1. Set up libraries and load data

1.1 import libraries

In [1]:
import seaborn as sns              # Data visualization library, supports beautiful plotting
import matplotlib.pyplot as plt    # Basic plotting library in Python
from sklearn.model_selection import train_test_split  # Function to split data into train/test sets
from sklearn.preprocessing import OneHotEncoder       # Encode categorical variables as numbers (one-hot)
from sklearn.compose import ColumnTransformer         # Utility to process multiple variable types (numeric, categorical) at once
from sklearn.pipeline import Pipeline                 # Build a pipeline of sequential processing steps
from sklearn.tree import DecisionTreeClassifier, plot_tree  # Decision tree model and tree plotting function
from sklearn.metrics import classification_report, confusion_matrix, accuracy_score  # Model evaluation functions
from pathlib import Path                             # Manage file/folder paths in the file system

1.2 Load the dataset

In [2]:
penguins = sns.load_dataset("penguins")      # 344 mẫu – 3 lớp
penguins.dropna(inplace=True)                # bỏ 2 % dòng bị khuyết

II. Preparing the datasets

2.1 Identify features & labels

In [3]:
features = ['island', 'bill_length_mm','bill_depth_mm','flipper_length_mm','body_mass_g','sex']
X = penguins[features]
y = penguins['species']                      # Adelie, Chinstrap, Gentoo

2.2 One-hot encoding for the variable sex and island (categorical)

In [4]:
categorical = ['sex', 'island']
numeric = list(set(features) - set(categorical))
preprocess = ColumnTransformer(
      [("cat", OneHotEncoder(), categorical),
       ("num", "passthrough", numeric)]
)

2.3 Create 4 train/test pairs with ratios 40/60, 60/40, 80/20, 90/10, then shuffle and stratify

In [5]:
splits = {}
for train_size in [0.4, 0.6, 0.8, 0.9]:
    X_tr, X_te, y_tr, y_te = train_test_split(
        X, y, train_size=train_size, stratify=y, random_state=42, shuffle=True)
    key = f"{round(train_size*100)}/{round((1-train_size)*100)}"
    splits[key] = (X_tr, X_te, y_tr, y_te)

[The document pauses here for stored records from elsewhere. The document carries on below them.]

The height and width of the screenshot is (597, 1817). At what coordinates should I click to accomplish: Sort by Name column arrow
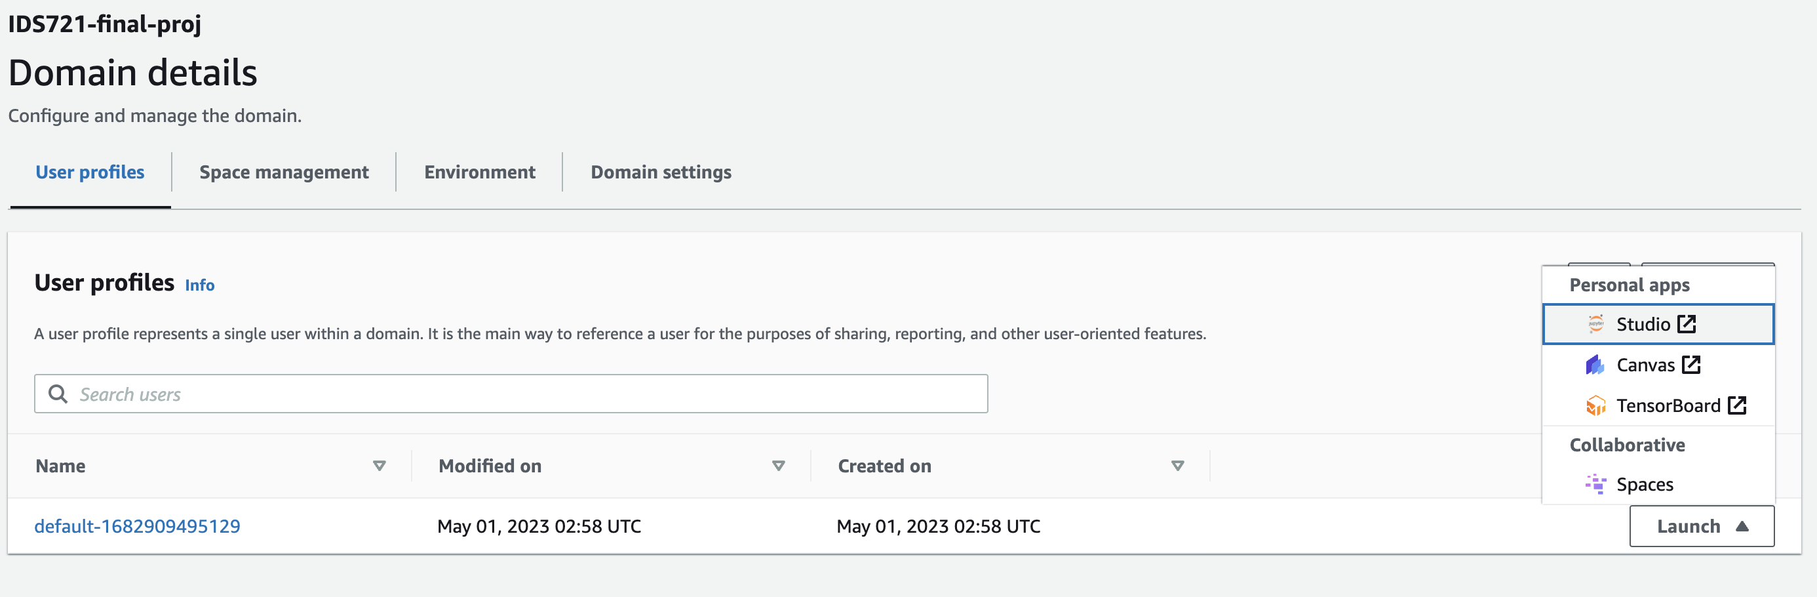tap(379, 466)
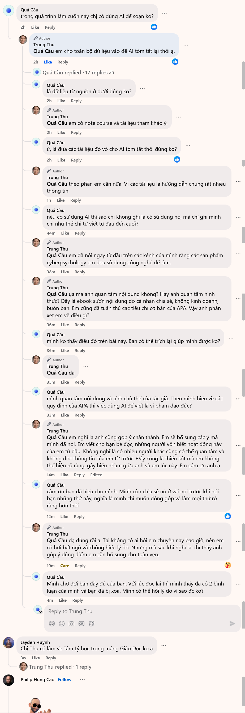Viewport: 245px width, 713px height.
Task: Send reply with the arrow icon
Action: pyautogui.click(x=232, y=624)
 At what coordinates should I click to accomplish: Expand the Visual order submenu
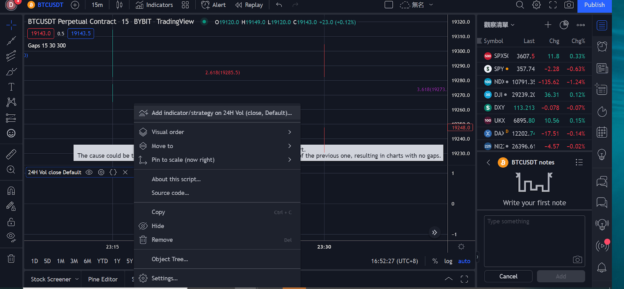(x=217, y=132)
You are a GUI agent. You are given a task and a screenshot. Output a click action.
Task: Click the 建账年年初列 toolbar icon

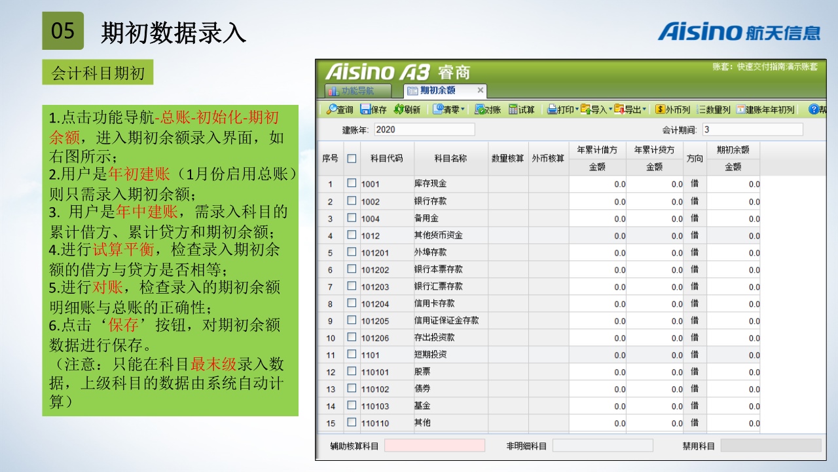pyautogui.click(x=740, y=109)
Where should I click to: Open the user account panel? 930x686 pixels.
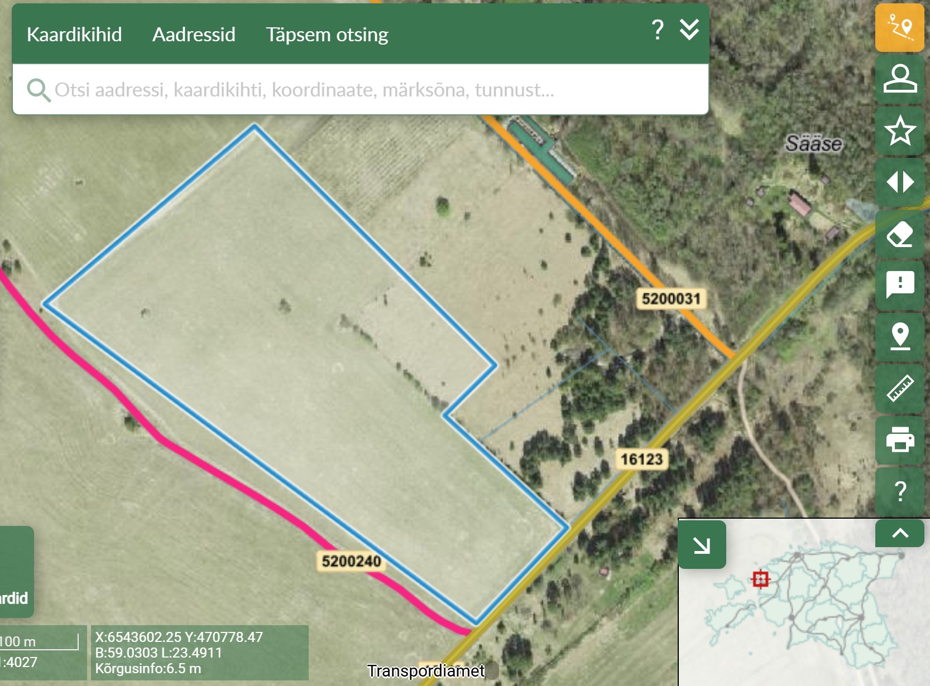(x=899, y=79)
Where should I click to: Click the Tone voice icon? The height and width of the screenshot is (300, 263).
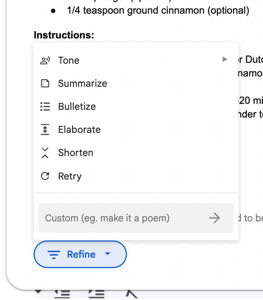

2.4 Display class distribution

In [None]:
for name,(X_tr, X_te, y_tr, y_te) in splits.items():
    plt.figure(figsize=(3,2))
    sns.countplot(x=y_tr, order=y.value_counts().index)
    plt.title(f"Train {name} – class distribution")
    plt.show()

3. Training & Visualizing Decision Tree (Building the classifiers)

In [None]:
Path("figures").mkdir(exist_ok=True)    # create root folder

for name, (X_tr, X_te, y_tr, y_te) in splits.items():
    clf = Pipeline([
        ("prep", preprocess),
        ("dt",  DecisionTreeClassifier(criterion="entropy", random_state=42))
    ]).fit(X_tr, y_tr)

    plt.figure(figsize=(16, 10))
    plot_tree(
        clf.named_steps["dt"],
        feature_names=clf.named_steps["prep"].get_feature_names_out(),
        class_names=clf.named_steps["dt"].classes_,
        filled=True, rounded=True, proportion=True
    )
    plt.tight_layout()

    # --- save image ---
    safe_name = name.replace("/", "-")              # avoid path error
    plt.savefig(f"figures/tree_penguins_{safe_name}.png", dpi=300)
    plt.close()

print("✅ Decision trees have been saved to the figures folder")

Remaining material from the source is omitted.